What is financial economics and when did it emerge as a formal field?

Financial economics emerged as a formal field in 1952 with the introduction of the St. Petersburg paradox which challenged existing views on risk. William F. Sharpe later defined financial economics as a field where money appears on both sides of a trade.

How does the Journal of Economic Literature classify Financial Economics under code JEL: G?

The Journal of Economic Literature classifies Financial Economics under code JEL: G placing it between Monetary and International Economics and Public Economics. This classification reflects its reliance on microeconomic principles to explain decisions involving money exchange.

When was The Theory of Investment Value published by John Burr Williams and what did it propose?

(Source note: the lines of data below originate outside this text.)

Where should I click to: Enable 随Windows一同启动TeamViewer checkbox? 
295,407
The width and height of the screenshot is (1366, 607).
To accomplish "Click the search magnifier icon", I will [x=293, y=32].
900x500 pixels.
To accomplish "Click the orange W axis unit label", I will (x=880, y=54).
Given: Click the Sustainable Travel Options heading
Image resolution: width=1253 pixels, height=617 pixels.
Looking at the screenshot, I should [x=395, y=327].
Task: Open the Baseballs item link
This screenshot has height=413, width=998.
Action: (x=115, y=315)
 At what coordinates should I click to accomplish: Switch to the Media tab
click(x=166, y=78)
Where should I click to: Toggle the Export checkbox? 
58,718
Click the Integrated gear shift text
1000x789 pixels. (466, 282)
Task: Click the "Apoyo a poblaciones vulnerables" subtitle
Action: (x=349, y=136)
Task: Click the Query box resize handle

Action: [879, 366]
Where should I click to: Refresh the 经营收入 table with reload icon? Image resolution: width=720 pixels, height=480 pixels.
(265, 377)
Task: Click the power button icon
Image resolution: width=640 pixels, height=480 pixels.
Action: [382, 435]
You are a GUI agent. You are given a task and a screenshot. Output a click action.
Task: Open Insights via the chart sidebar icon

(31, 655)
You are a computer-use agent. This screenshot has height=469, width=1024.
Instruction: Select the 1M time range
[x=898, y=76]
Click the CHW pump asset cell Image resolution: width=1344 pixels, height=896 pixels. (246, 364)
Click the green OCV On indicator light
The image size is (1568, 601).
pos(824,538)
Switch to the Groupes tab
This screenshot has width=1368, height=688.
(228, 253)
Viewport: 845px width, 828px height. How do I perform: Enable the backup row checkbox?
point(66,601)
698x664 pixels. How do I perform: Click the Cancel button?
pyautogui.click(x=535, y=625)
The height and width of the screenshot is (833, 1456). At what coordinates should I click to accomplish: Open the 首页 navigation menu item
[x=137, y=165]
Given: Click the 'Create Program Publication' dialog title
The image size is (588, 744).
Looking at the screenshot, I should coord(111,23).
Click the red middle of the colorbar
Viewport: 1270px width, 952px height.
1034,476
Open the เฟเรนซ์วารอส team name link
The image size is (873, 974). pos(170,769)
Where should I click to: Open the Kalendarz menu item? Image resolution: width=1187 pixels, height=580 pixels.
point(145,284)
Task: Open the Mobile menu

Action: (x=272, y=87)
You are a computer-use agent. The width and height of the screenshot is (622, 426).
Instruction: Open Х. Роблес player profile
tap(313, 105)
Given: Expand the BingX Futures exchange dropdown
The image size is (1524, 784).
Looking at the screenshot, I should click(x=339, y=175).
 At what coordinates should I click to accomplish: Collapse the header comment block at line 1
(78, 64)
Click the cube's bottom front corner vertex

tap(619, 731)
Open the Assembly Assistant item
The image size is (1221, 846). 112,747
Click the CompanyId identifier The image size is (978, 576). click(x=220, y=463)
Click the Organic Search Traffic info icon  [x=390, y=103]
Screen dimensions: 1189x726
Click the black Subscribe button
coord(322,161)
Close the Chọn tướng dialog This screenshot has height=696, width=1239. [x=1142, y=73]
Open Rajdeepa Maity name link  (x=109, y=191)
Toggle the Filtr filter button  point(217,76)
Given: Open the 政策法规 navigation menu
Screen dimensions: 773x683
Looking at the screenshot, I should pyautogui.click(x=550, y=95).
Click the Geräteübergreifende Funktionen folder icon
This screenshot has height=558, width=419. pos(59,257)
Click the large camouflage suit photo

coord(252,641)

John Burr Williams published The Theory of Investment Value in 1938 to propose calculating asset worth via present value rules. This work established foundational methods for aggregating future cash flows into single numbers for comparison.

Why did volatility smiles appear after the 1987 crash according to Black-Scholes-Merton analysis?

Volatility smiles appeared after the 1987 crash showing higher implied volatilities for out-of-the-money options. These anomalies led to models like Heston and SABR that treat volatility as a stochastic process rather than a constant.

What is market microstructure and how do exchange rules affect price formation processes?

Maureen O'Hara defined market microstructure as analyzing how specific trading mechanisms affect price formation processes. Exchange rules determine transaction costs quotes volume and overall trading behavior in real markets.